Task to complete:
Among the records below, find the lines that contain "chart" and copy each of them.

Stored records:
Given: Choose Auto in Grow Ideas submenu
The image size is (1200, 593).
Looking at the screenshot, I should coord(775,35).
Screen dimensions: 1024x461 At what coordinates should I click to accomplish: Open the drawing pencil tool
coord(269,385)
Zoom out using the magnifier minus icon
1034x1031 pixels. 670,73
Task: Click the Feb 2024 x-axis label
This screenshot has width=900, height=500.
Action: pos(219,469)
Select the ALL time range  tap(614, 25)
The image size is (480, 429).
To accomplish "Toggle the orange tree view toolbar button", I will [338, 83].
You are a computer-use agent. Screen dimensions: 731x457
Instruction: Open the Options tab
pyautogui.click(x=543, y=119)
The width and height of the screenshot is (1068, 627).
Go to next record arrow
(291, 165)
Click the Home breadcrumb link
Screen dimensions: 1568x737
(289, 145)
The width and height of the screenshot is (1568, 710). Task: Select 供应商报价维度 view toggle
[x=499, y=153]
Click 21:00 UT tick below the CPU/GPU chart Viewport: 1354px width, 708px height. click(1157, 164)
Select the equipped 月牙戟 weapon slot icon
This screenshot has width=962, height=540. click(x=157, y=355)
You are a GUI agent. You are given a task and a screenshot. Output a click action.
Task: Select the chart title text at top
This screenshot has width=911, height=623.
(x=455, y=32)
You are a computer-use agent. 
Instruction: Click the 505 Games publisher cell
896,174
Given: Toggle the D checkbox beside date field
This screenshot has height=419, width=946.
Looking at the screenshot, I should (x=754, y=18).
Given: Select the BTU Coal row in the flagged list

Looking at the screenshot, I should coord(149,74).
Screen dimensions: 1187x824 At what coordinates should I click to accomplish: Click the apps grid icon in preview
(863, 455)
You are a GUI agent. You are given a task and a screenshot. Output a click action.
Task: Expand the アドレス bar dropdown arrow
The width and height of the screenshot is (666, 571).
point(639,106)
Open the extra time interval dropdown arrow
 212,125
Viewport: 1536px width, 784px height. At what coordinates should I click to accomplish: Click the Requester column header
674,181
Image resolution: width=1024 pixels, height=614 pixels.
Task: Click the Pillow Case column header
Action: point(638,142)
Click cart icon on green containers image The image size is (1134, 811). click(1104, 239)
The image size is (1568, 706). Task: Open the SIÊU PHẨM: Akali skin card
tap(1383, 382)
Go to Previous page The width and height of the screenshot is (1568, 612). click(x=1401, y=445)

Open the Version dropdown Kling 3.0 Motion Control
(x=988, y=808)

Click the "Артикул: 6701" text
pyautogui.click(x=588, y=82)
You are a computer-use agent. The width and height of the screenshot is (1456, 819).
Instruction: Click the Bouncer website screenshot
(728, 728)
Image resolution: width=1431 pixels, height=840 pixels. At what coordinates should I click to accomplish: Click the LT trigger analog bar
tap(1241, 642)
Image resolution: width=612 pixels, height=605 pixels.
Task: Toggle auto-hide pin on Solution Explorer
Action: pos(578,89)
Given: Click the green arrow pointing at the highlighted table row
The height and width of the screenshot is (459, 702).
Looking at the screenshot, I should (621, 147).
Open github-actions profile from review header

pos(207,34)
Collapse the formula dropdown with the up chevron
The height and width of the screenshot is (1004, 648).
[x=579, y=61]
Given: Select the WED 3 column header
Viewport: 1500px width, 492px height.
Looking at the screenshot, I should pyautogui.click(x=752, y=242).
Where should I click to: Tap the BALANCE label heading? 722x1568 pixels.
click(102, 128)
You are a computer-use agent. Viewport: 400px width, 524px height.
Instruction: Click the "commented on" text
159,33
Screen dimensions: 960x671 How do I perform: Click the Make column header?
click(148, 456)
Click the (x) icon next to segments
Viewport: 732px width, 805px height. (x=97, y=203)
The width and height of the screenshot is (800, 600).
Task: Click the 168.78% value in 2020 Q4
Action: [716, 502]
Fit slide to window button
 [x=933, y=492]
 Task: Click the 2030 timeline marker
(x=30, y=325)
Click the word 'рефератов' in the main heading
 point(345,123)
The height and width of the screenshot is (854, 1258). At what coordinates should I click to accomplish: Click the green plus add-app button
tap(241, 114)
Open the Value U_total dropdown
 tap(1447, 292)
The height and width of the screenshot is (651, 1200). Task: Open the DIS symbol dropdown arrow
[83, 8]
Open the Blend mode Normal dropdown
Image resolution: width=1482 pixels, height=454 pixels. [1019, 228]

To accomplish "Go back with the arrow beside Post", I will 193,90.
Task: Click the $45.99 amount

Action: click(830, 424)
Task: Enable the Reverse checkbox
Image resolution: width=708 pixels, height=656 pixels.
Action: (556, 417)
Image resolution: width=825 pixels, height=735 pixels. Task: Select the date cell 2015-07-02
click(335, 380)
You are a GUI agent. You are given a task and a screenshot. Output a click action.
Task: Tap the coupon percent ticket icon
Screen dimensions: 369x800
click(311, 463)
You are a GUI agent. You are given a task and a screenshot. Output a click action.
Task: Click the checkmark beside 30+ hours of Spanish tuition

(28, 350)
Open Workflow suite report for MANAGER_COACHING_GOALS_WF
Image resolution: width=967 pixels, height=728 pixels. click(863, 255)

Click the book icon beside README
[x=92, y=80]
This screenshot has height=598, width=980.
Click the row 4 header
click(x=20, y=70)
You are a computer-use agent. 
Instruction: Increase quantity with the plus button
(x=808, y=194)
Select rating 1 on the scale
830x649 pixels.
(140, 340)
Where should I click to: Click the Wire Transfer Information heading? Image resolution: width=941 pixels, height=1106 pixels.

Task solution:
Click 21:00 UT tick below the CPU/GPU chart Viewport: 1354px width, 708px height. click(1157, 164)
Task: Select the chart title text at top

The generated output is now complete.